*** Extrait du document

Paul Jacoulet (1896-1960)
Article précédent : Pourquoi Paul Jacoulet est-il devenu un artiste français de l’estampe japonaise ?
Les estampes de Paul Jacoulet ont été réalisées au Japon de la façon la plus traditionnelle. Ce sont des impressions sur papier issues de la gravure sur bois.
Voir : Comment est réalisée une estampe japonaise ?
La technique des estampes de Paul Jacoulet
Paul Jacoulet utilise les techniques traditionnelles les plus virtuoses de l’estampe Ukiyo-e : pigments végétaux pour les encres, poudre de mica saupoudrée sur une zone préalablement colorée ou poudre de mica fixée en couche sur le fond, rehauts de poudres d’or et d’argent ou de perles (nacre), laque, gaufrage.
Il fait fabriquer un papier spécial pour ses estampes (le kizuki hosho), plus épais car le nombre de couleurs nécessite un nombre d’application de la feuille sur les bois encrés plus importants qu’au temps de l’Ukiyo-e (rappel : une application pour imprimer le trait de contour plus une application pour chaque couleur). Pour certaines estampes de Jacoulet, le papier est appliqué jusqu’à 60 fois sur les bois.
Il fait fabriquer son papier par le grand maitre Kihei Yamaguchi à Okamoto dans le département de Fukui.
Jacoulet, éditeur de ses propres estampes, dirige ses artisans.
Contrairement à la pratique européenne, l’estampe japonaise nécessite la réunion de 4 talents : l’artiste, le graveur, l’imprimeur et l’éditeur qui met sous contrat artiste et artisans. Paul Jacoulet sera son propre éditeur. Extrêmement exigeant, il surveille méticuleusement les processus de gravure et d’impression, rejetant les estampes qui n’atteignent pas à ses yeux le niveau de qualité requis.
Le succès étant au rendez-vous dès les débuts de son atelier et il va recruter « la crème » des artisans, maitres graveurs et maitres imprimeurs.
Son premier artisan graveur est Eijiro Urushibara et son premier artisan imprimeur est Yamagashi Kazuo.
Puis il recrute les imprimeurs Shunosuke Fujii, Tetsunosuke Honda, Matashiro Uchikawa, Fusakichi Ogawa et Yoshizo Onodera
Enfin, il s’adjoint le graveur Kentaro Maeda qui travaillera toute sa vie avec Paul Jacoulet.
Le maitre-graveur Kentaro Maeda, le plus grand graveur du XXème siècle
Né en 1891, il collabore avec Paul Jacoulet de 1935 à 1960. Il travaillera parallèlement pour l’éditeur Shozaburo Watanabe à graver, entre autres, l’œuvre d’Hasui Kawase.

******

__Les consignes__.
1. Dans l'extrait sur les estampes de Paul Jacoulet, quels imprimeurs Jacoulet recrute-t-il après son premier artisan imprimeur ?
2. Recopiez à l'identique le passage de l'extrait sur les estampes de Paul Jacoulet qui s'ouvre sur les mots contenant « Contrairement à la » et se clôt sur « et maitres imprimeurs. ».

*** Données fournies

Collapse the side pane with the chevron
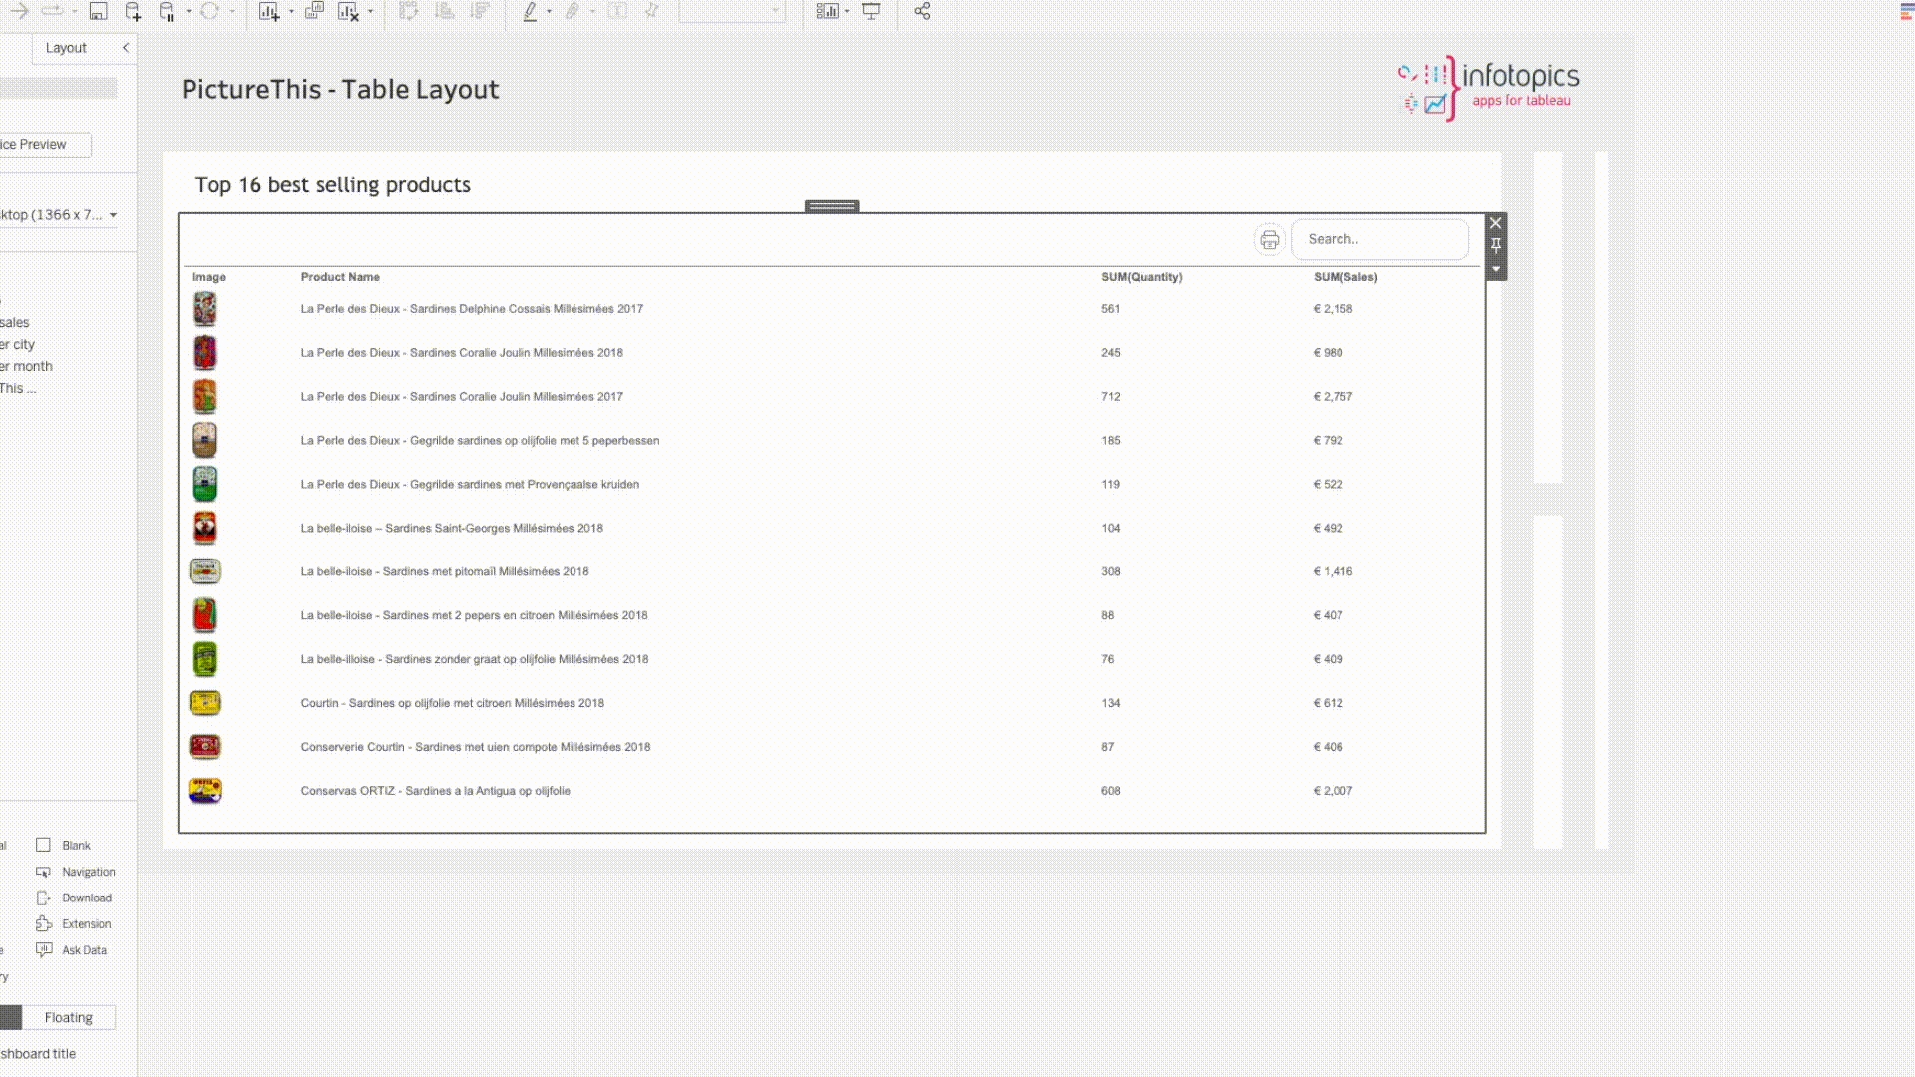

******

__Réponses corrigées__.
1. Shunosuke Fujii, Tetsunosuke Honda, Matashiro Uchikawa, Fusakichi Ogawa et Yoshizo Onodera.

2.
Contrairement à la pratique européenne, l’estampe japonaise nécessite la réunion de 4 talents : l’artiste, le graveur, l’imprimeur et l’éditeur qui met sous contrat artiste et artisans. Paul Jacoulet sera son propre éditeur. Extrêmement exigeant, il surveille méticuleusement les processus de gravure et d’impression, rejetant les estampes qui n’atteignent pas à ses yeux le niveau de qualité requis.
Le succès étant au rendez-vous dès les débuts de son atelier et il va recruter « la crème » des artisans, maitres graveurs et maitres imprimeurs.